WHAT TO WORK ON:
Each record below should be repeated precisely as written.

Extracted data entries:
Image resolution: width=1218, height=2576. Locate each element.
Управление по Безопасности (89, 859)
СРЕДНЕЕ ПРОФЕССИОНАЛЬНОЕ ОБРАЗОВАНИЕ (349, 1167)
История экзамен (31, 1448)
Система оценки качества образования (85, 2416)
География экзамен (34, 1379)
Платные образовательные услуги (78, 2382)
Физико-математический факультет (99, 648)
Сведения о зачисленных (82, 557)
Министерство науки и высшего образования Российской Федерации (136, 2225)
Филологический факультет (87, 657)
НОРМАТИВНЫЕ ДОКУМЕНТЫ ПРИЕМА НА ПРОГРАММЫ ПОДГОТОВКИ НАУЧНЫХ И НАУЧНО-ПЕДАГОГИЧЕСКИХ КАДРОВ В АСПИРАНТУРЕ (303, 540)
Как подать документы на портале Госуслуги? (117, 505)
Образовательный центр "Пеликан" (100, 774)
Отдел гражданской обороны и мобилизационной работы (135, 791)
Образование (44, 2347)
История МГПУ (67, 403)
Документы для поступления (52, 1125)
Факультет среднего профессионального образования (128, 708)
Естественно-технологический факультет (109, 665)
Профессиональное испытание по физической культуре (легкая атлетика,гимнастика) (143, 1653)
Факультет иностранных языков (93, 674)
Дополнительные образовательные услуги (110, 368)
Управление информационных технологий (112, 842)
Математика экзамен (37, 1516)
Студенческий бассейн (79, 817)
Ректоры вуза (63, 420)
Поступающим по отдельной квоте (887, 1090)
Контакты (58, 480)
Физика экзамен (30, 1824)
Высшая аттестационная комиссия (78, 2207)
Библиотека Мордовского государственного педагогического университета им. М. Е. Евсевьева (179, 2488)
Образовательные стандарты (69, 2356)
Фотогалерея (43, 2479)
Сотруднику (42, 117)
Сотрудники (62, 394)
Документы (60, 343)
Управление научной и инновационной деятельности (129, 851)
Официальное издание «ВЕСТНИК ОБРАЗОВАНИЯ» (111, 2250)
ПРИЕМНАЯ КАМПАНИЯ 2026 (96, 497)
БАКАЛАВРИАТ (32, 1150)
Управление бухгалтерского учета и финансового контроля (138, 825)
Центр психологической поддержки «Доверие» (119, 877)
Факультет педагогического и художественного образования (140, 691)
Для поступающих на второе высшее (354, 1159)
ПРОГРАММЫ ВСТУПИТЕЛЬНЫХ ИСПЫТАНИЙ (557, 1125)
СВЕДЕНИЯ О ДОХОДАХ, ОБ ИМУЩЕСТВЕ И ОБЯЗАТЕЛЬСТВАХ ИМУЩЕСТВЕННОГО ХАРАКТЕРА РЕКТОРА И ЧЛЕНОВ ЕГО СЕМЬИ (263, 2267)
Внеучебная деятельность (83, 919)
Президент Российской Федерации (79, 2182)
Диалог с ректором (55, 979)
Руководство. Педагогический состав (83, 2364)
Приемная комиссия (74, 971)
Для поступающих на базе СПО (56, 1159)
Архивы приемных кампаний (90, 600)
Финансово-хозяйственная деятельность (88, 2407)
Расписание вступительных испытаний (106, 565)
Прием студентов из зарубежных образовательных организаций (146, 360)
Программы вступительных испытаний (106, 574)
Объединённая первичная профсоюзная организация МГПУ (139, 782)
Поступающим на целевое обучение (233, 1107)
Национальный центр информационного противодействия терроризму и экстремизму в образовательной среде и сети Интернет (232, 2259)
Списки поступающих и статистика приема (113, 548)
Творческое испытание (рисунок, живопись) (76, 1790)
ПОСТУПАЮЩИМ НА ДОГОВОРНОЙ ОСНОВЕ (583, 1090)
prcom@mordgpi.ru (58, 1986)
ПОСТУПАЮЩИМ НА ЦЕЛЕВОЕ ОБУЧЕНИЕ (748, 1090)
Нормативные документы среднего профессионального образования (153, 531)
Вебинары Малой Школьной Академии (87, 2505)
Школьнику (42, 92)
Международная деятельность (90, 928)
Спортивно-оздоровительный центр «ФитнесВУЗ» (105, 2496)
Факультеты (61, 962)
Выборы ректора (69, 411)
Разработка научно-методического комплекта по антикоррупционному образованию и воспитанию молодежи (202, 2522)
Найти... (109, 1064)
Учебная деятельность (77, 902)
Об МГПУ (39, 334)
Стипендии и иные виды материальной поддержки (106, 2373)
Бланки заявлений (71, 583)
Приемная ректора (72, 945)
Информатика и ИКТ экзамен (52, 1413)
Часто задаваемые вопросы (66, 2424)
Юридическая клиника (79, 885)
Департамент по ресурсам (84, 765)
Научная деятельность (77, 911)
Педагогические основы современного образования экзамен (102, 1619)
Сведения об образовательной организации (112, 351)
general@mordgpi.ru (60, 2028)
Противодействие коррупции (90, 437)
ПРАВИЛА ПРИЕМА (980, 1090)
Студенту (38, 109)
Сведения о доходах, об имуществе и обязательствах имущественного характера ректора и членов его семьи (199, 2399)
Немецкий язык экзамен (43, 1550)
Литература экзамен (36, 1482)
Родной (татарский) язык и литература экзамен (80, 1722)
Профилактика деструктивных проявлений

TASK OUTPUT:
Image resolution: width=1218, height=2576. Locate each element.
Управление по Безопасности (89, 859)
СРЕДНЕЕ ПРОФЕССИОНАЛЬНОЕ ОБРАЗОВАНИЕ (349, 1167)
История экзамен (31, 1448)
Система оценки качества образования (85, 2416)
География экзамен (34, 1379)
Платные образовательные услуги (78, 2382)
Физико-математический факультет (99, 648)
Сведения о зачисленных (82, 557)
Министерство науки и высшего образования Российской Федерации (136, 2225)
Филологический факультет (87, 657)
НОРМАТИВНЫЕ ДОКУМЕНТЫ ПРИЕМА НА ПРОГРАММЫ ПОДГОТОВКИ НАУЧНЫХ И НАУЧНО-ПЕДАГОГИЧЕСКИХ КАДРОВ В АСПИРАНТУРЕ (303, 540)
Как подать документы на портале Госуслуги? (117, 505)
Образовательный центр "Пеликан" (100, 774)
Отдел гражданской обороны и мобилизационной работы (135, 791)
Образование (44, 2347)
История МГПУ (67, 403)
Документы для поступления (52, 1125)
Факультет среднего профессионального образования (128, 708)
Естественно-технологический факультет (109, 665)
Профессиональное испытание по физической культуре (легкая атлетика,гимнастика) (143, 1653)
Факультет иностранных языков (93, 674)
Дополнительные образовательные услуги (110, 368)
Управление информационных технологий (112, 842)
Математика экзамен (37, 1516)
Студенческий бассейн (79, 817)
Ректоры вуза (63, 420)
Поступающим по отдельной квоте (887, 1090)
Контакты (58, 480)
Физика экзамен (30, 1824)
Высшая аттестационная комиссия (78, 2207)
Библиотека Мордовского государственного педагогического университета им. М. Е. Евсевьева (179, 2488)
Образовательные стандарты (69, 2356)
Фотогалерея (43, 2479)
Сотруднику (42, 117)
Сотрудники (62, 394)
Документы (60, 343)
Управление научной и инновационной деятельности (129, 851)
Официальное издание «ВЕСТНИК ОБРАЗОВАНИЯ» (111, 2250)
ПРИЕМНАЯ КАМПАНИЯ 2026 (96, 497)
БАКАЛАВРИАТ (32, 1150)
Управление бухгалтерского учета и финансового контроля (138, 825)
Центр психологической поддержки «Доверие» (119, 877)
Факультет педагогического и художественного образования (140, 691)
Для поступающих на второе высшее (354, 1159)
ПРОГРАММЫ ВСТУПИТЕЛЬНЫХ ИСПЫТАНИЙ (557, 1125)
СВЕДЕНИЯ О ДОХОДАХ, ОБ ИМУЩЕСТВЕ И ОБЯЗАТЕЛЬСТВАХ ИМУЩЕСТВЕННОГО ХАРАКТЕРА РЕКТОРА И ЧЛЕНОВ ЕГО СЕМЬИ (263, 2267)
Внеучебная деятельность (83, 919)
Президент Российской Федерации (79, 2182)
Диалог с ректором (55, 979)
Руководство. Педагогический состав (83, 2364)
Приемная комиссия (74, 971)
Для поступающих на базе СПО (56, 1159)
Архивы приемных кампаний (90, 600)
Финансово-хозяйственная деятельность (88, 2407)
Расписание вступительных испытаний (106, 565)
Прием студентов из зарубежных образовательных организаций (146, 360)
Программы вступительных испытаний (106, 574)
Объединённая первичная профсоюзная организация МГПУ (139, 782)
Поступающим на целевое обучение (233, 1107)
Национальный центр информационного противодействия терроризму и экстремизму в образовательной среде и сети Интернет (232, 2259)
Списки поступающих и статистика приема (113, 548)
Творческое испытание (рисунок, живопись) (76, 1790)
ПОСТУПАЮЩИМ НА ДОГОВОРНОЙ ОСНОВЕ (583, 1090)
prcom@mordgpi.ru (58, 1986)
ПОСТУПАЮЩИМ НА ЦЕЛЕВОЕ ОБУЧЕНИЕ (748, 1090)
Нормативные документы среднего профессионального образования (153, 531)
Вебинары Малой Школьной Академии (87, 2505)
Школьнику (42, 92)
Международная деятельность (90, 928)
Спортивно-оздоровительный центр «ФитнесВУЗ» (105, 2496)
Факультеты (61, 962)
Выборы ректора (69, 411)
Разработка научно-методического комплекта по антикоррупционному образованию и воспитанию молодежи (202, 2522)
Найти... (109, 1064)
Учебная деятельность (77, 902)
Об МГПУ (39, 334)
Стипендии и иные виды материальной поддержки (106, 2373)
Бланки заявлений (71, 583)
Приемная ректора (72, 945)
Информатика и ИКТ экзамен (52, 1413)
Часто задаваемые вопросы (66, 2424)
Юридическая клиника (79, 885)
Департамент по ресурсам (84, 765)
Научная деятельность (77, 911)
Педагогические основы современного образования экзамен (102, 1619)
Сведения об образовательной организации (112, 351)
general@mordgpi.ru (60, 2028)
Противодействие коррупции (90, 437)
ПРАВИЛА ПРИЕМА (980, 1090)
Студенту (38, 109)
Сведения о доходах, об имуществе и обязательствах имущественного характера ректора и членов его семьи (199, 2399)
Немецкий язык экзамен (43, 1550)
Литература экзамен (36, 1482)
Родной (татарский) язык и литература экзамен (80, 1722)
Профилактика деструктивных проявлений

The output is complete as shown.